Among mainstream media, Reuters News Service  stands out for Editor-in-Chief Steve Adler’s instruction to newsroom staff to cover the White House the way they cover governments such as “Turkey, the Philippines, Egypt, Iraq, Yemen, Thailand, China, Zimbabwe, and Russia, nations in which we sometimes encounter some combination of censorship, legal prosecution, visa denials, and even physical threats to our journalists.”

For what it’s worth, in my opinion most Americans would be amazed at the even-handed and thorough approach Canada’s CBC takes to news gathering. Business Insider found that Americans place most trust in British news sources, but rely on the likes of Fox and CNN for domestic news.

Pew Research Centre approaches the question another way, asking instead which news outlets are the more trusted. The Center found differences between liberals (who trusted 28 out of 36 news outlets) and conservatives, who trusted only 12 out of the 36 news organizations named.

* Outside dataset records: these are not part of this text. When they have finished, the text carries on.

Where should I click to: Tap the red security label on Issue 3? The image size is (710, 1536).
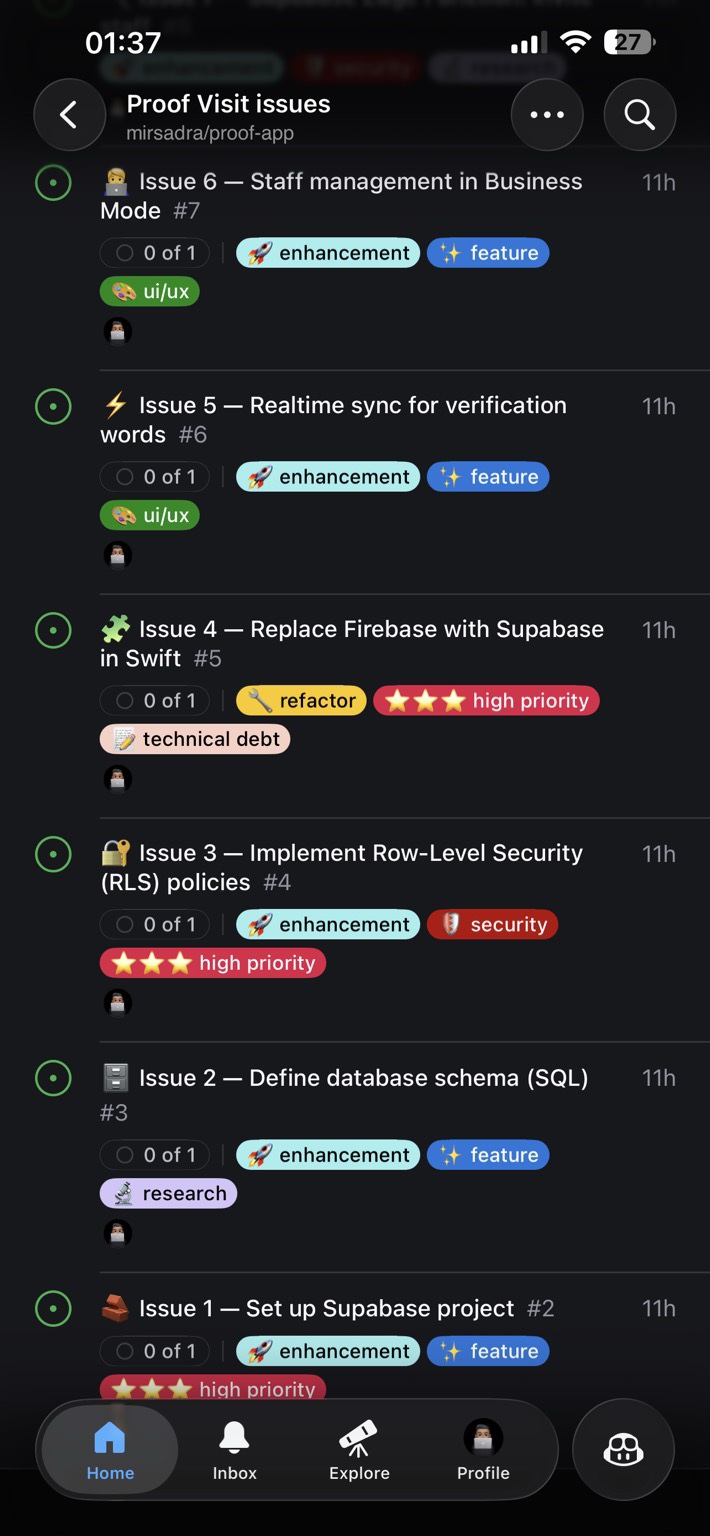pos(492,925)
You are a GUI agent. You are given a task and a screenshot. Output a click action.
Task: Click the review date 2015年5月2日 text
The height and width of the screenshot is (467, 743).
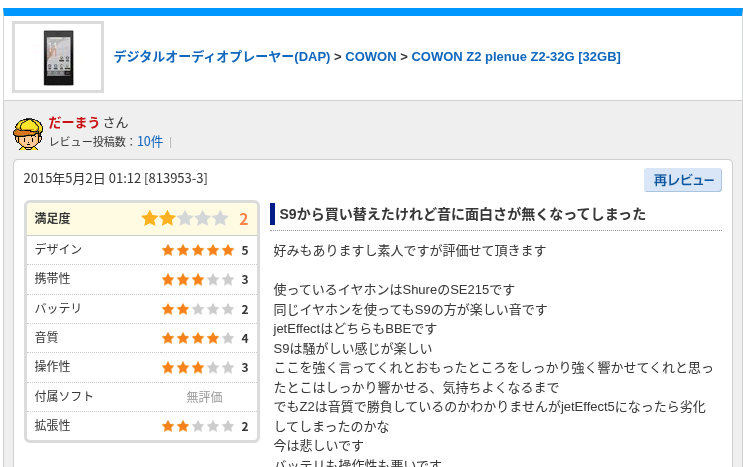point(64,179)
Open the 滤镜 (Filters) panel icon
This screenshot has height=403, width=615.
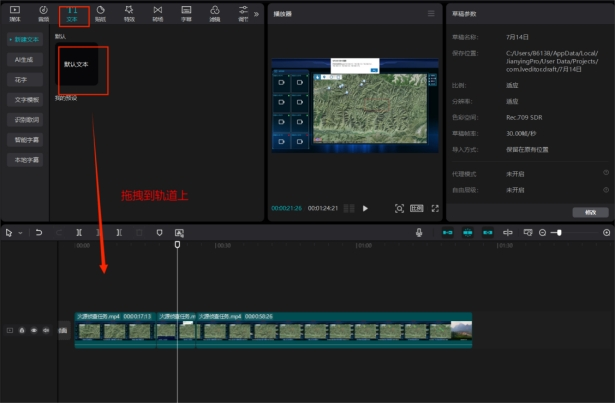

Like anything else we see, what we observe depends largely on where we’re standing. Social media tend to reinforce our own attitudes, in that we see more of what we indicate we like. We need to treat our media diet like our food diet, aiming for variety as well as flavour and sustenance. We need to teach our children how to assess what they see onscreen, looking at source, content and context. As individuals, we need to follow a few trusted news sources (I like rabble.ca and CBC.ca), and keep a list of wildly inaccurate or politically unpalatable ones, like Breitbart.com And we can’t take them for granted.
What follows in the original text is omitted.